** Opening THE RECORDS block **

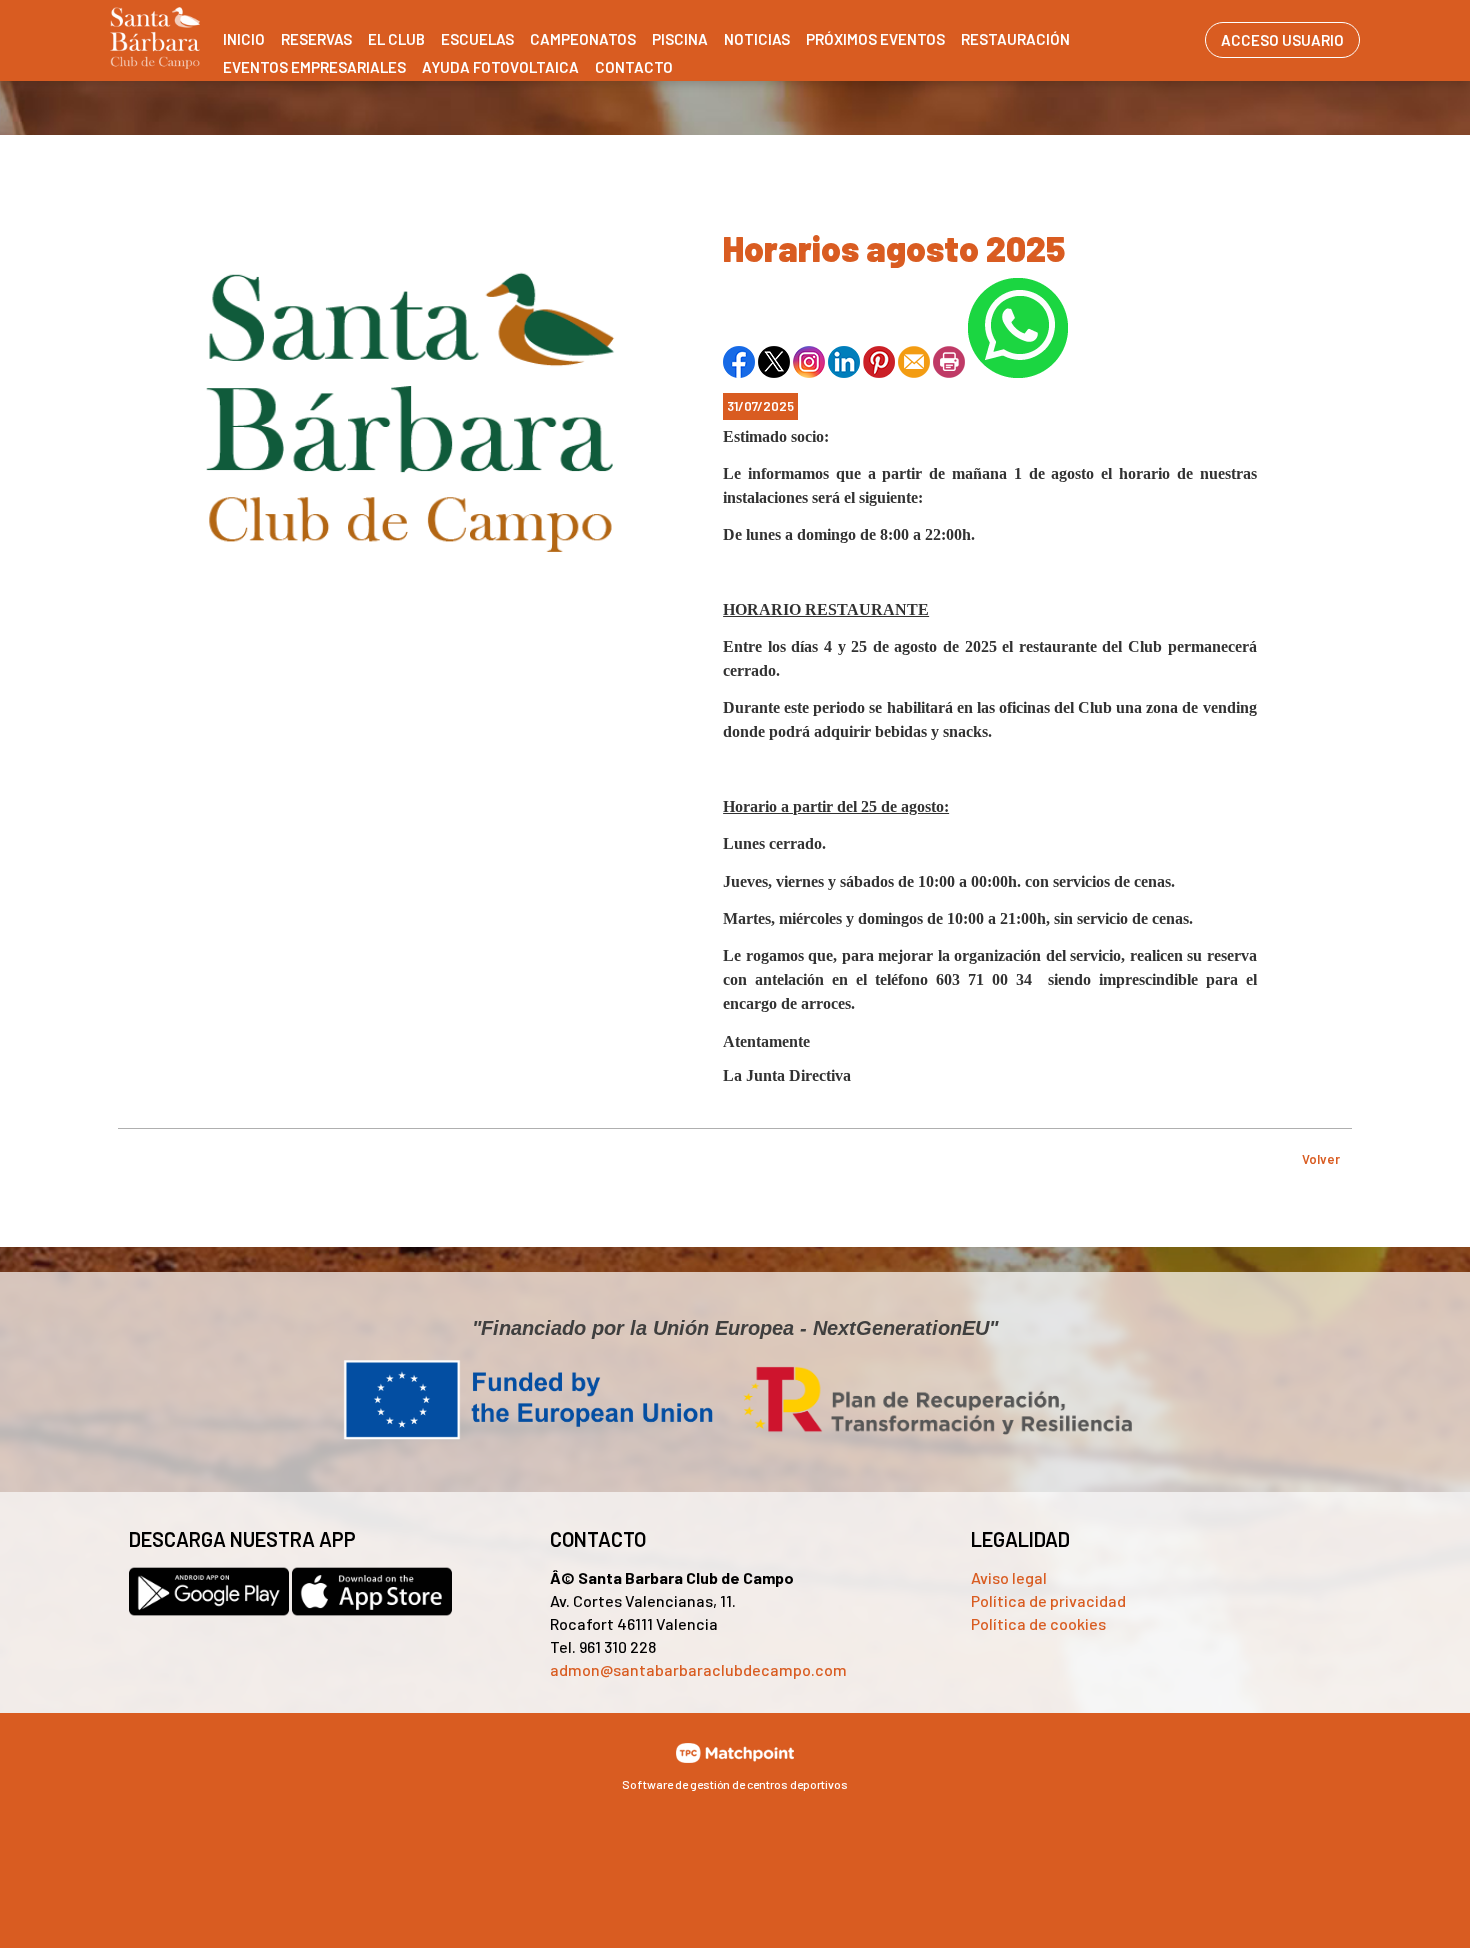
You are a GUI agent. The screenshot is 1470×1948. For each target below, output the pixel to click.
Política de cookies (1038, 1623)
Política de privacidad (1048, 1600)
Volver (1321, 1159)
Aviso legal (1009, 1577)
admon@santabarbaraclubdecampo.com (698, 1669)
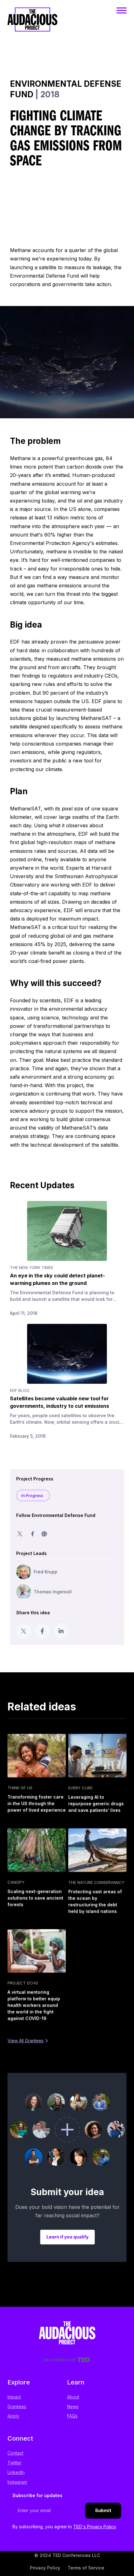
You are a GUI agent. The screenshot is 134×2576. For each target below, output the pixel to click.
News (73, 2406)
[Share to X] (23, 1631)
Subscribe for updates (37, 2495)
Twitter (14, 2462)
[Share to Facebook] (42, 1631)
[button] (121, 10)
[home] (32, 25)
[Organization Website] (44, 1534)
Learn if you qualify (67, 2236)
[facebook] (32, 1534)
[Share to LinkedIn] (61, 1631)
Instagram (17, 2482)
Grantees (16, 2406)
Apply (13, 2415)
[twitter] (20, 1534)
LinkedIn (16, 2472)
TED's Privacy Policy (94, 2526)
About (73, 2396)
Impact (14, 2396)
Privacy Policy (45, 2567)
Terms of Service (86, 2567)
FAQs (72, 2415)
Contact (15, 2453)
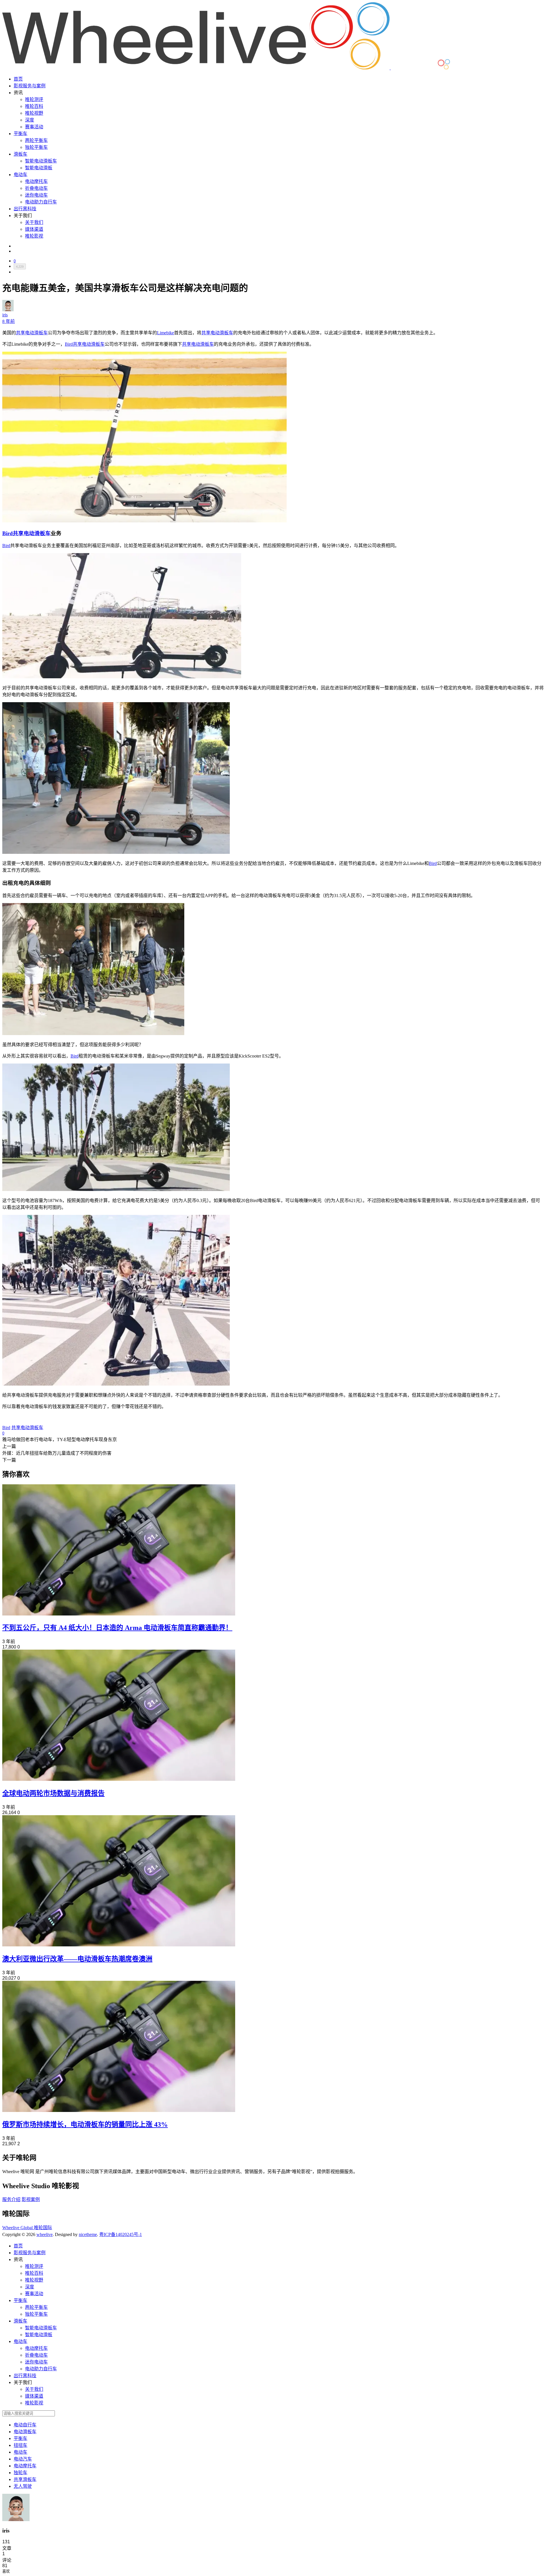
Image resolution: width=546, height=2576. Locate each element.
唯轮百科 (34, 106)
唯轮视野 (34, 113)
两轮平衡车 (36, 140)
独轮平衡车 (36, 147)
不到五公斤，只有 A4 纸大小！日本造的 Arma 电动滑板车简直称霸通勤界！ (117, 1627)
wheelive (44, 2234)
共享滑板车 (25, 2479)
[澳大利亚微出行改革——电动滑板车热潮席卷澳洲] (118, 1944)
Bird (69, 344)
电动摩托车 (36, 181)
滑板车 (20, 154)
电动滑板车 (25, 2431)
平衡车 (20, 133)
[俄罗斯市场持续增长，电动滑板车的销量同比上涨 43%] (118, 2110)
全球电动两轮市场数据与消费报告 (53, 1793)
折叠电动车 (36, 188)
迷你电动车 (36, 195)
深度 (29, 120)
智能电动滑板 (38, 167)
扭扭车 (20, 2445)
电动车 (20, 174)
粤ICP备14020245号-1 (120, 2234)
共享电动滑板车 (32, 332)
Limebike (165, 332)
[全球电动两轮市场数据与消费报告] (118, 1779)
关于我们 (34, 222)
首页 (18, 79)
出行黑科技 (25, 208)
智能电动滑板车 (41, 160)
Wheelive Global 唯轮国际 (27, 2227)
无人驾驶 (23, 2486)
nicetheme (88, 2234)
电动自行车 (25, 2424)
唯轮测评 (34, 99)
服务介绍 (11, 2199)
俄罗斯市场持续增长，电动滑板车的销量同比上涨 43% (85, 2124)
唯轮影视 (34, 236)
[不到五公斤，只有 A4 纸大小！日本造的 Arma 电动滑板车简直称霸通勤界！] (118, 1613)
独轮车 (20, 2472)
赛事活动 (34, 126)
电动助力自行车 (41, 201)
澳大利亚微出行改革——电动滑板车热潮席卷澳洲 (77, 1959)
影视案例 (31, 2199)
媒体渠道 (34, 229)
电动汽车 (23, 2459)
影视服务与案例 (30, 85)
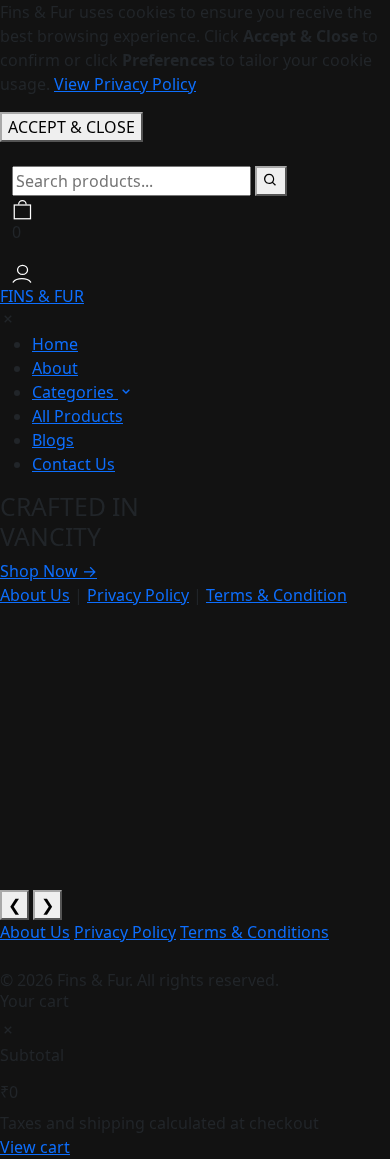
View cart (35, 1147)
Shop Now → (48, 571)
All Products (77, 416)
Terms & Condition (276, 595)
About (55, 368)
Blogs (53, 440)
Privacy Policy (138, 595)
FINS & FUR (42, 296)
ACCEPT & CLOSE (71, 127)
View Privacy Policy (125, 84)
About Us (35, 595)
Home (55, 344)
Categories (75, 392)
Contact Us (73, 464)
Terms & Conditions (254, 932)
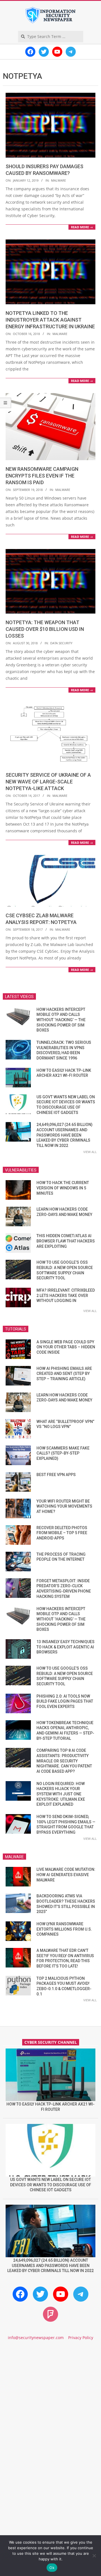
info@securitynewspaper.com (36, 2337)
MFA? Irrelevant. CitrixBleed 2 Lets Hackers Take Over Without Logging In (65, 1295)
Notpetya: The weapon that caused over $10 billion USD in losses (45, 629)
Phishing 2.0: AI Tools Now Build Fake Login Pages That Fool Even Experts (64, 1701)
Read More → (82, 227)
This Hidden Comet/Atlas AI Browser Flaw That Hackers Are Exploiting (65, 1241)
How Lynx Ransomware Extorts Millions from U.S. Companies (64, 1929)
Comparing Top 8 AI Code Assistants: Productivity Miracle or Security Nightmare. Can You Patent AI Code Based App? (64, 1761)
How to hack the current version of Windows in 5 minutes (62, 1187)
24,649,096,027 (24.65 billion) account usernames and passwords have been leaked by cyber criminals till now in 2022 (64, 1135)
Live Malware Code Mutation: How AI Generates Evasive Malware (65, 1874)
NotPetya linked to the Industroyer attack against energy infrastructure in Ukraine (50, 319)
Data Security (61, 643)
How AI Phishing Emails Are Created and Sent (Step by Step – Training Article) (64, 1373)
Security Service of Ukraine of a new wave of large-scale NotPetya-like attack (48, 781)
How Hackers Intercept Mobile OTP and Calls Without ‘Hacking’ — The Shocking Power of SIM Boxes (61, 1020)
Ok (51, 2567)
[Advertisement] (50, 2404)
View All (90, 1152)
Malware (58, 180)
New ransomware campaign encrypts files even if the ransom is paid (42, 475)
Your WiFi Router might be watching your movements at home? (64, 1506)
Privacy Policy (80, 2337)
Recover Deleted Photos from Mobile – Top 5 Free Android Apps (61, 1532)
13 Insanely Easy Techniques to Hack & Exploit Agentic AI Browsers (65, 1646)
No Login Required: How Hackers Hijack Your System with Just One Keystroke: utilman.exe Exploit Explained (60, 1794)
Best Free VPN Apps (56, 1474)
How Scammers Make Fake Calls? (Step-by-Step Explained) (62, 1453)
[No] (94, 2555)
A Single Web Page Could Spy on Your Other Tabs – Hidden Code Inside (65, 1347)
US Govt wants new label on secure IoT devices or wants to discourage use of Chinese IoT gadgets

** Closing THE RECORDS block **

YOUR TASK
Are you able to set down all the lines above exactly, without any pictures?

RESPONSE TO THIS TASK
You are a GUI agent. The screenshot is 1470×1948. For each target below, output the pixel to click.
Política de cookies (1038, 1623)
Política de privacidad (1048, 1600)
Volver (1321, 1159)
Aviso legal (1009, 1577)
admon@santabarbaraclubdecampo.com (698, 1669)
You are a GUI agent. The screenshot is 134×2576. For each target below, output the pixel to click.
News (73, 2406)
[Share to X] (23, 1631)
Subscribe for updates (37, 2495)
Twitter (14, 2462)
[Share to Facebook] (42, 1631)
[button] (121, 10)
[home] (32, 25)
[Organization Website] (44, 1534)
Learn if you qualify (67, 2236)
[facebook] (32, 1534)
[Share to LinkedIn] (61, 1631)
Instagram (17, 2482)
Grantees (16, 2406)
Apply (13, 2415)
[twitter] (20, 1534)
LinkedIn (16, 2472)
TED's Privacy Policy (94, 2526)
About (73, 2396)
Impact (14, 2396)
Privacy Policy (45, 2567)
Terms of Service (86, 2567)
FAQs (72, 2415)
Contact (15, 2453)
Image resolution: width=546, height=2576. Locate each element.
唯轮百科 (34, 106)
唯轮视野 (34, 113)
两轮平衡车 (36, 140)
独轮平衡车 (36, 147)
不到五公斤，只有 A4 纸大小！日本造的 Arma 电动滑板车简直称霸通勤界！ (117, 1627)
wheelive (44, 2234)
共享滑板车 (25, 2479)
[澳大利亚微出行改革——电动滑板车热潮席卷澳洲] (118, 1944)
Bird (69, 344)
电动摩托车 (36, 181)
滑板车 (20, 154)
电动滑板车 (25, 2431)
平衡车 (20, 133)
[俄罗斯市场持续增长，电动滑板车的销量同比上涨 43%] (118, 2110)
全球电动两轮市场数据与消费报告 (53, 1793)
折叠电动车 (36, 188)
迷你电动车 (36, 195)
深度 (29, 120)
智能电动滑板 (38, 167)
扭扭车 (20, 2445)
电动车 (20, 174)
粤ICP备14020245号-1 (120, 2234)
共享电动滑板车 (32, 332)
Limebike (165, 332)
[全球电动两轮市场数据与消费报告] (118, 1779)
关于我们 (34, 222)
首页 (18, 79)
出行黑科技 (25, 208)
智能电动滑板车 (41, 160)
Wheelive Global 唯轮国际 (27, 2227)
无人驾驶 (23, 2486)
nicetheme (88, 2234)
电动自行车 (25, 2424)
唯轮测评 (34, 99)
服务介绍 (11, 2199)
俄罗斯市场持续增长，电动滑板车的销量同比上涨 43% (85, 2124)
唯轮影视 (34, 236)
[不到五公斤，只有 A4 纸大小！日本造的 Arma 电动滑板车简直称霸通勤界！] (118, 1613)
独轮车 (20, 2472)
赛事活动 (34, 126)
电动助力自行车 (41, 201)
澳大利亚微出行改革——电动滑板车热潮席卷澳洲 (77, 1959)
影视案例 (31, 2199)
媒体渠道 (34, 229)
电动汽车 (23, 2459)
影视服务与案例 (30, 85)
View cart (35, 1147)
Shop Now → (48, 571)
All Products (77, 416)
Terms & Condition (276, 595)
About (55, 368)
Blogs (53, 440)
Privacy Policy (138, 595)
FINS & FUR (42, 296)
ACCEPT & CLOSE (71, 127)
View Privacy Policy (125, 84)
About Us (35, 595)
Home (55, 344)
Categories (75, 392)
Contact Us (73, 464)
Terms & Conditions (254, 932)
info@securitynewspaper.com (36, 2337)
MFA? Irrelevant. CitrixBleed 2 Lets Hackers Take Over Without Logging In (65, 1295)
Notpetya: The weapon that caused over $10 billion USD in losses (45, 629)
Phishing 2.0: AI Tools Now Build Fake Login Pages That Fool Even Experts (64, 1701)
Read More → (82, 227)
This Hidden Comet/Atlas AI Browser Flaw That Hackers Are Exploiting (65, 1241)
How Lynx Ransomware Extorts Millions from U.S. Companies (64, 1929)
Comparing Top 8 AI Code Assistants: Productivity Miracle or Security Nightmare. Can You Patent AI Code Based App? (64, 1761)
How to hack the current version of Windows in 5 minutes (62, 1187)
24,649,096,027 (24.65 billion) account usernames and passwords have been leaked by cyber criminals till now in 2022 (64, 1135)
Live Malware Code Mutation: How AI Generates Evasive Malware (65, 1874)
NotPetya linked to the Industroyer attack against energy infrastructure in Ukraine (50, 319)
Data Security (61, 643)
How AI Phishing Emails Are Created and Sent (Step by Step – Training Article) (64, 1373)
Security Service of Ukraine of a new wave of large-scale NotPetya-like attack (48, 781)
How Hackers Intercept Mobile OTP and Calls Without ‘Hacking’ — The Shocking Power of SIM Boxes (61, 1020)
Ok (51, 2567)
[Advertisement] (50, 2404)
View All (90, 1152)
Malware (58, 180)
New ransomware campaign encrypts files even if the ransom is paid (42, 475)
Your WiFi Router might be watching your movements at home? (64, 1506)
Privacy Policy (80, 2337)
Recover Deleted Photos from Mobile – Top 5 Free Android Apps (61, 1532)
13 Insanely Easy Techniques to Hack & Exploit Agentic AI Browsers (65, 1646)
No Login Required: How Hackers Hijack Your System with Just One Keystroke: utilman.exe Exploit Explained (60, 1794)
Best Free VPN Apps (56, 1474)
How Scammers Make Fake Calls? (Step-by-Step Explained) (62, 1453)
[No] (94, 2555)
A Single Web Page Could Spy on Your Other Tabs – Hidden Code Inside (65, 1347)
US Govt wants new label on secure IoT devices or wants to discourage use of Chinese IoT gadgets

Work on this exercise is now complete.